**Énoncé:**
Recopiez mot pour mot chacune des lignes du matériel ci-dessous.

☆ ☆ ☆ ☆ ☆ ☆ ☆

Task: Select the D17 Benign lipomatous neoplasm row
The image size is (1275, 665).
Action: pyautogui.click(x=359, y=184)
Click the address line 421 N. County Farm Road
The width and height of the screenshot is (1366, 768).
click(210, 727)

☆ ☆ ☆ ☆ ☆ ☆ ☆

**Résultat de l'exercice:**
Task: Select the D17 Benign lipomatous neoplasm row
The image size is (1275, 665).
Action: pyautogui.click(x=359, y=184)
Click the address line 421 N. County Farm Road
The width and height of the screenshot is (1366, 768).
click(210, 727)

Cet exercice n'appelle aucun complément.